HardFault randomly in xEventGroupWaitBits

hi there !
since i use Cellular interface lib, i get randomly some hardfault always at the same place (xEventGroupWaitBits) deeply called from Cellular_Init()
image

I think the random effect is due to timing, but i’m not sure…

I tryed to investiguate, and i found the fault happen when executing
listINSERT_END( pxEventList, &( pxCurrentTCB->xEventListItem ) );
inside the function vTaskPlaceOnUnorderedEventList

checking the variables, i think the problem is due to pxEventList.pxIndex is NULL ?

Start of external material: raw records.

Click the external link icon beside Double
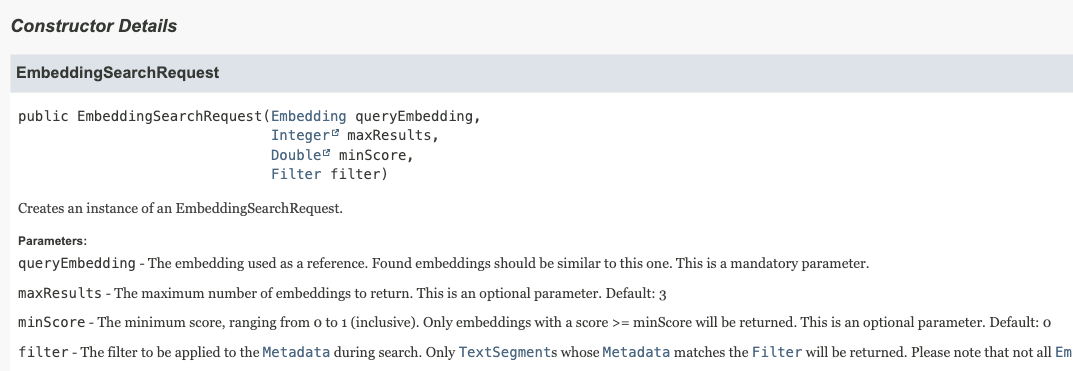This screenshot has height=371, width=1073. (326, 153)
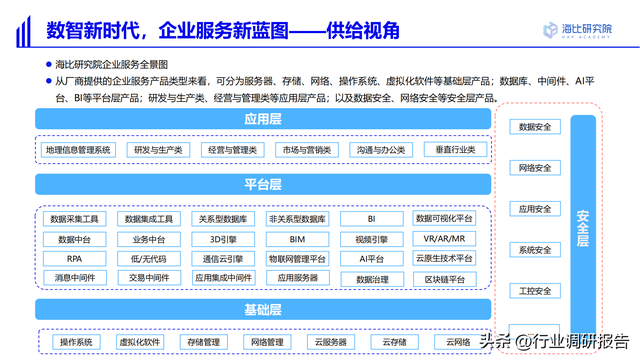Choose the 工控安全 box

(x=535, y=291)
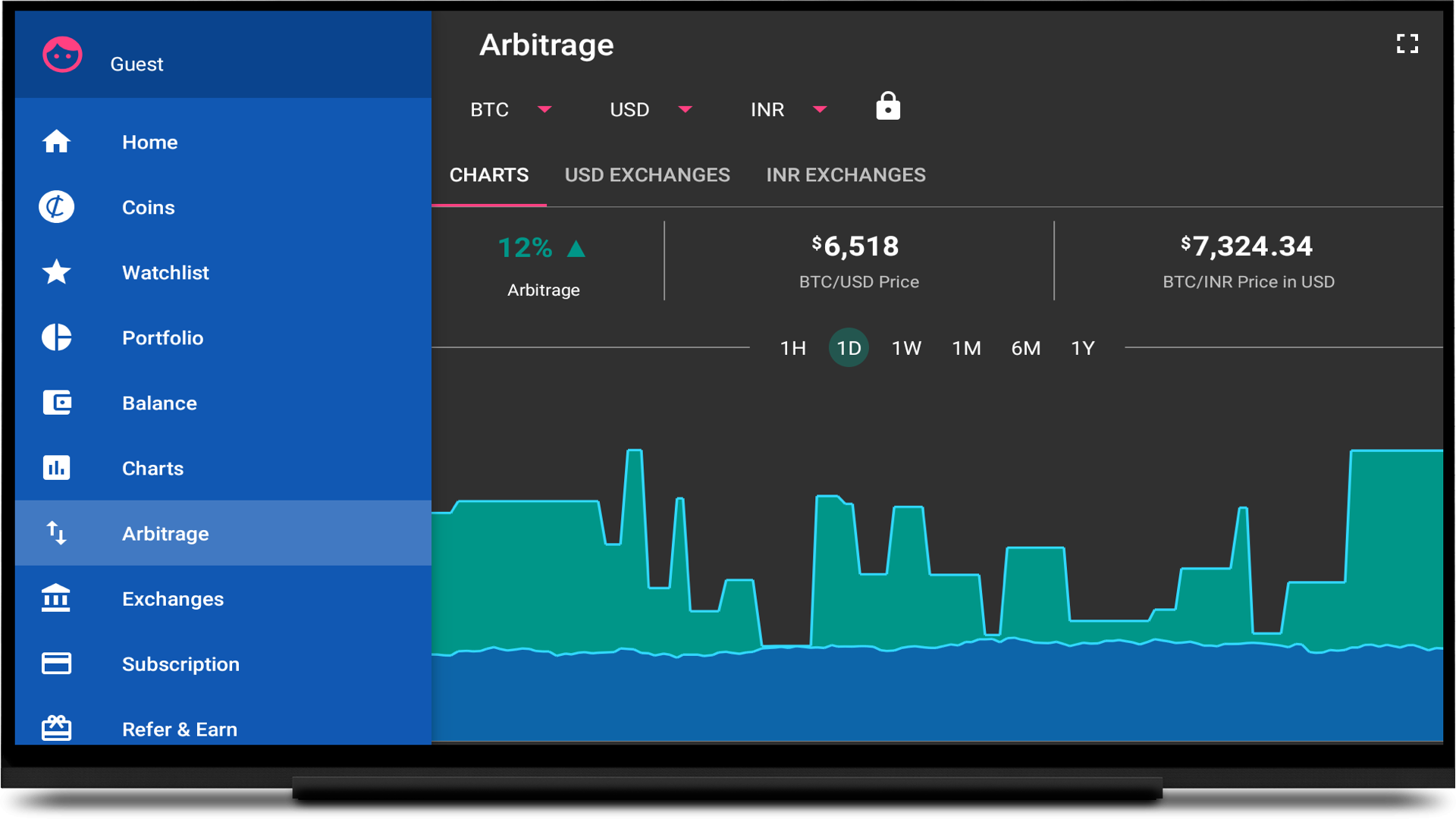This screenshot has width=1456, height=819.
Task: Select the 1Y time range
Action: (1082, 348)
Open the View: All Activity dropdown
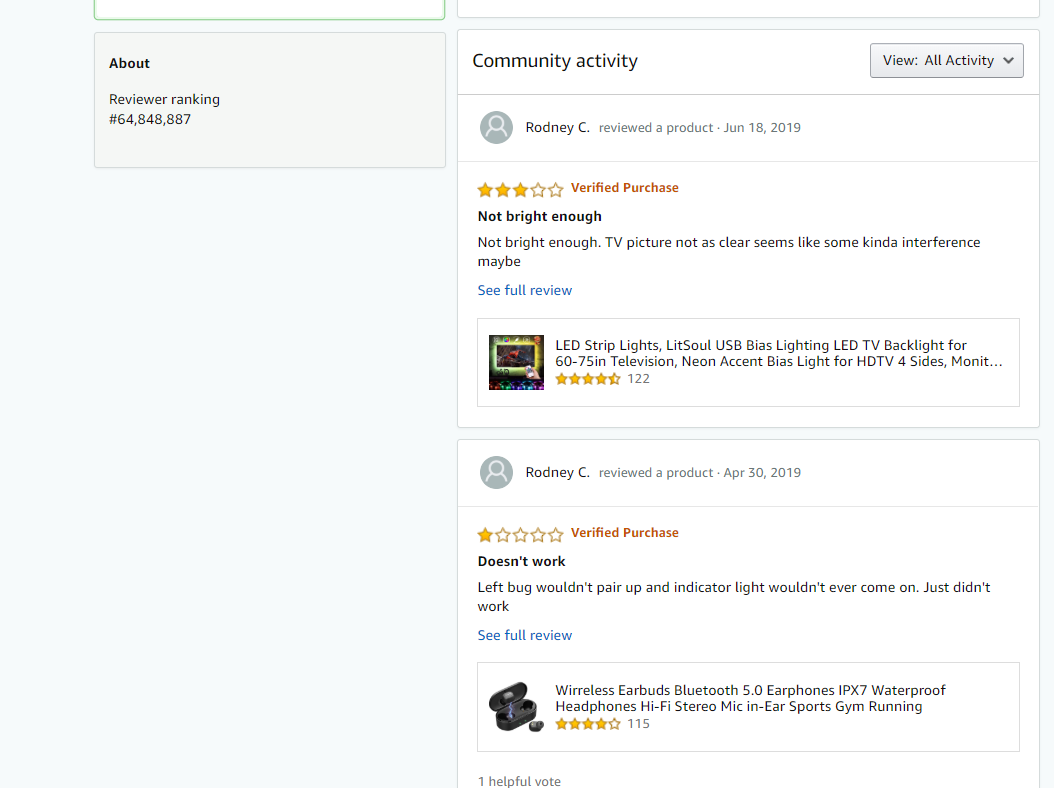The image size is (1054, 788). tap(946, 60)
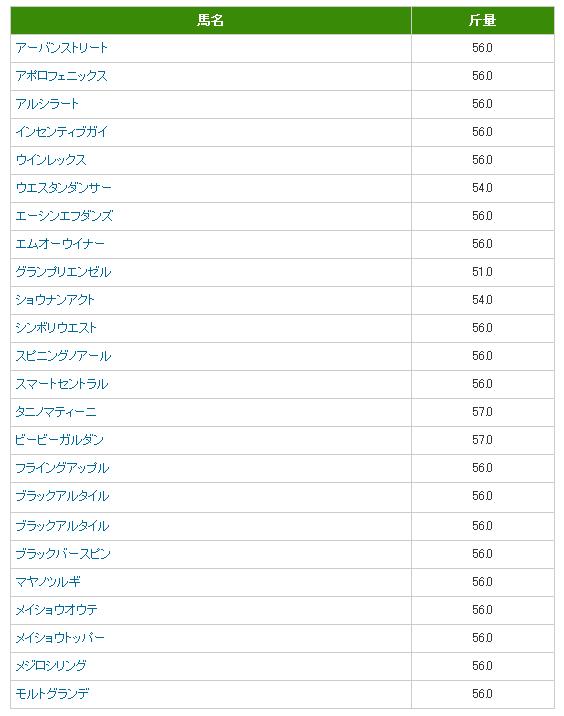Open the タニノマティーニ horse link
The height and width of the screenshot is (716, 564).
56,412
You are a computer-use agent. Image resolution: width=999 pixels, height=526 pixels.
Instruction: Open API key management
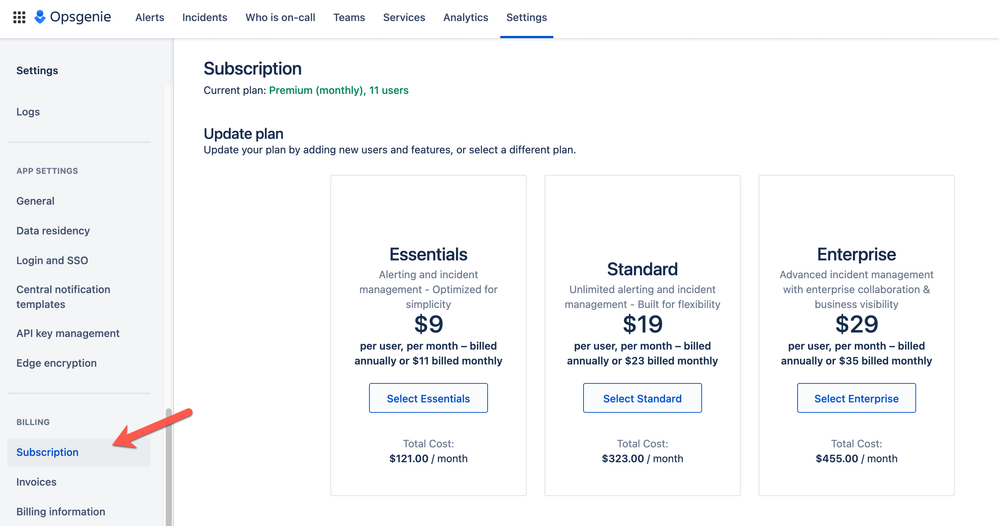[68, 334]
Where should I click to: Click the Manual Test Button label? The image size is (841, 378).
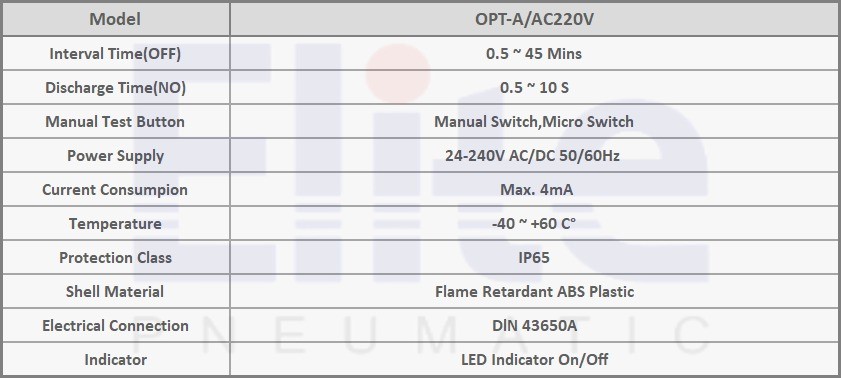click(x=115, y=122)
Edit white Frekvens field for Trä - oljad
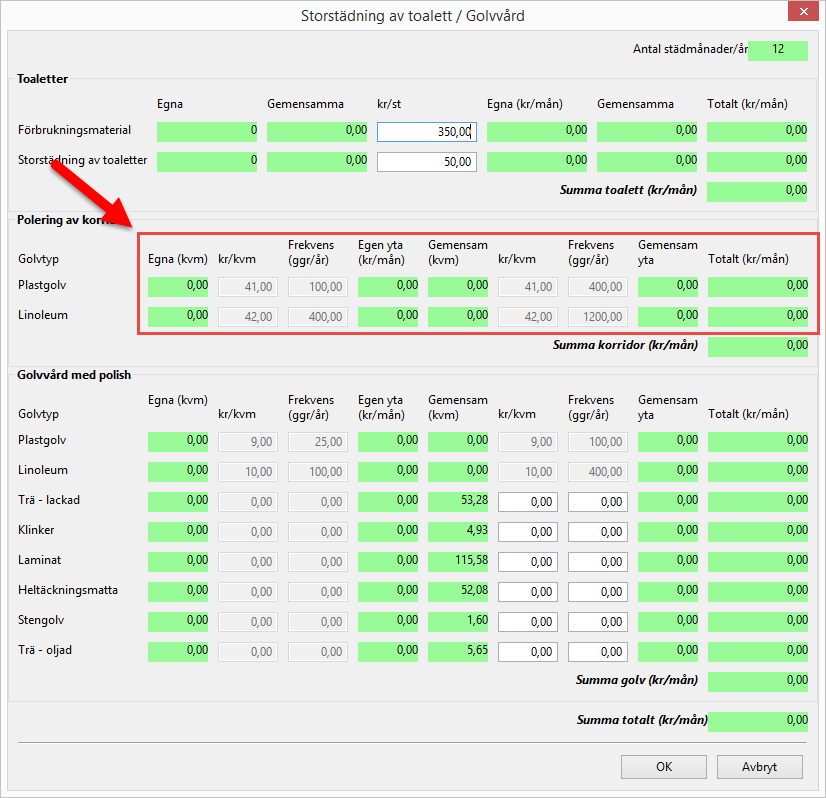 click(597, 651)
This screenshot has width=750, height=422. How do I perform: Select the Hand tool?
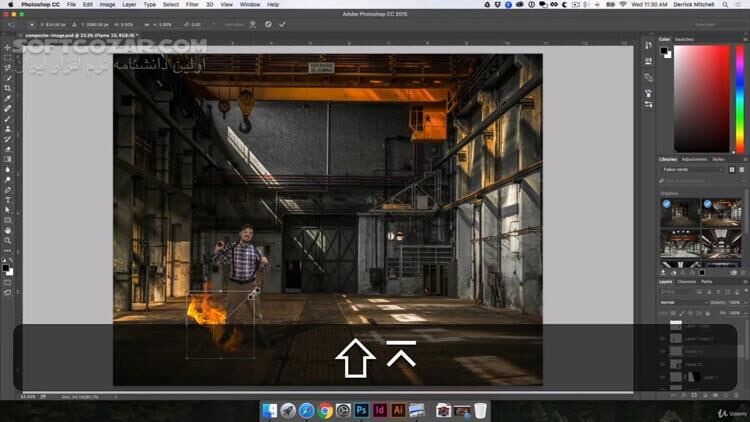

The assembly is stopped here but no code is detailled due to the Macro

so, i do not understand what could be wrong… most of time, it works like a charm…

PS: Sorry for multiple posting, but i’m not able to put 3 screenshot in 1 post… (bad rule)

Memory corruption due to stack overflow ? Did you enable stack checking and define configASSERT ?

i don’t think so, this happen very early after reset.
i put the stack overflow hook function, but i need to check if i enabled the stack checking.
yes configASSERT is defined.

i do not find how to enable stack checking ?

:+1: thank you

just added to the config
compile, run, and the random crash time is now !
but, the code still halt at same place…
no ASSERT, no call to vApplicationStackOverflowHook…

When running, the task that is crashing have about 30% free stack (initial 4kB)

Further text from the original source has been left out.